To do → According to the story summary, how long had Pramod worked for the company before it let him go?

Source extract →
★ ★ ★ ★

The story opens with Pramod announcing that he has lost his job. His wife, Radhika, cries when he tells her. Then Pramod scolds her; he does not like to tell her things because she does not think “with a cool mind.” But Radhika is not passive. She responds that she has a right to be emotional. It is not fair, after working for this company for three years that they let her husband go. Pramod reports that the company had no choice. They were out of money. When his wife asks why they singled Pramod out and why they did not fire someone else, Pramod makes clear that others have more technical skills. Radhika, on the other hand, reminds her husband that other people also know “many influential people.” Not to be undone, Pramod tells his wife he will go visit Shambhuda the next day.
In the morning, Pramod sets out to meet with Shambhuda. Along the way, the narrator comments on events that Pramod would normally not see: people on their way to work, others going to the temple, monkeys ready to snatch bags of food from unsuspecting people. He sees a former employer, Ram Mohan, and almost tries to avoid him until Pramod remembers how kind the old man is. Ram Mohan scorns the company that has fired Pramod. Pramod meets with Shambhuda, who with both a confident and a lackadaisical manner tells Pramod not to worry. He will see what he can do. Then he dismisses Pramod. Just before leaving, Pramod notices all the figurines of the gods that decorate Shambhuda’s house and wonders if these gods cause Shambhuda to be a success.
As time passes, everyone learns that Pramod is out of work. They are all supportive of him, but Pramod comes to hate their empathy, sensing that some of them might even be gloating at his misfortune. He dislikes his own reactions to their comments and especially dislikes the feelings he gets when he is around his wife’s relatives who are better off than his family. A month passes and still no job for Pramod. His wife suggests that they borrow money from her family, which Pramod dislikes to do. She also suggests that they sell their land in the south and buy some kind of shop, maybe “a general store or a stationery outlet.” Pramod does not like this idea for several reasons. He does not believe that the land would bring much money. But he is also humiliated by the idea of being a shopkeeper. After being an accountant, he does not like the thought of having to cater to other people, especially people he does not like or who, in his view, are beneath him. At night, Pramod turns away from his wife in bed and instead fantasizes about being a man of influence. He even goes so far as to imagine himself in a big office, supervisor of a big international company, with his brother-in-law Shambhuda a mere office boy who begs for money from him.

★ ★ ★ ★

Records from a pointing dataset →
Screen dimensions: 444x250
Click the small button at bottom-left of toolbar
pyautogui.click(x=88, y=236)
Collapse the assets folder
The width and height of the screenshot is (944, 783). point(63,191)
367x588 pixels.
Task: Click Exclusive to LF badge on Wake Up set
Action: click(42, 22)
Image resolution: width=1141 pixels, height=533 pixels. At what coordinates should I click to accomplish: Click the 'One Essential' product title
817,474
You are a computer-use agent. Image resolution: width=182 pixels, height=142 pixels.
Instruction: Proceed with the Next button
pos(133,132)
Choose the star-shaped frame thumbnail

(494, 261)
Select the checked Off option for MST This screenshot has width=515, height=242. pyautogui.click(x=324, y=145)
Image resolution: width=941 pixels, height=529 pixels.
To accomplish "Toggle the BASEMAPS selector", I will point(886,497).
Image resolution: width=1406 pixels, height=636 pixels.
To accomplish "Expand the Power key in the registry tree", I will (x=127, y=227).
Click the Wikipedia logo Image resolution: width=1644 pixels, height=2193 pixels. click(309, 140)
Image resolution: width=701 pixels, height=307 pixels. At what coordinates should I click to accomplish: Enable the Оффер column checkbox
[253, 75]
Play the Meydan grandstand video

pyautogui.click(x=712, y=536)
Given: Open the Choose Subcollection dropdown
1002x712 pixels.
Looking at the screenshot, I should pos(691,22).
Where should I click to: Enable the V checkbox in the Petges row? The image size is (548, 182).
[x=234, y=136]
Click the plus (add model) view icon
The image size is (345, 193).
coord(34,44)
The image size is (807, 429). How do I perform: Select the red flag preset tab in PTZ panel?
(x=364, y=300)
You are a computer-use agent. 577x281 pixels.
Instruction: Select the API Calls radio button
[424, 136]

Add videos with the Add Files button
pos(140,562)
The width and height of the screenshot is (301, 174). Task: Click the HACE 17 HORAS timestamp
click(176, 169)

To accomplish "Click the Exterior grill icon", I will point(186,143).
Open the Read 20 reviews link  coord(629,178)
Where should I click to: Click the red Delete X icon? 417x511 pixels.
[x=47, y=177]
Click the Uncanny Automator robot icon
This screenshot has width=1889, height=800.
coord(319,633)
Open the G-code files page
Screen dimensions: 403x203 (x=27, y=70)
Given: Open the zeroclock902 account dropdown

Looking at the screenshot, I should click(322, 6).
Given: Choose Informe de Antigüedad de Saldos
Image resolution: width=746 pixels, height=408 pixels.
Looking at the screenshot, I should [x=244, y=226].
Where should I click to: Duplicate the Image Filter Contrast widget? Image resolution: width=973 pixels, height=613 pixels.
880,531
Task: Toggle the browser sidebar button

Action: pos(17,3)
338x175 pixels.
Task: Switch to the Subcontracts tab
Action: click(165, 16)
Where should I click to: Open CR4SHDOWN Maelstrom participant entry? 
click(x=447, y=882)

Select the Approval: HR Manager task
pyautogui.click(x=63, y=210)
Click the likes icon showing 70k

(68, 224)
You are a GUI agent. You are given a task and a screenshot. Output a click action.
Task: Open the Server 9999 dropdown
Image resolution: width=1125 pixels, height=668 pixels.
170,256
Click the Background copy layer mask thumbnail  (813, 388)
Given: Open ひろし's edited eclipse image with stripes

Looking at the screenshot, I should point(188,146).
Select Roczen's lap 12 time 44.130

★ ★ ★ ★

Full output → Three years.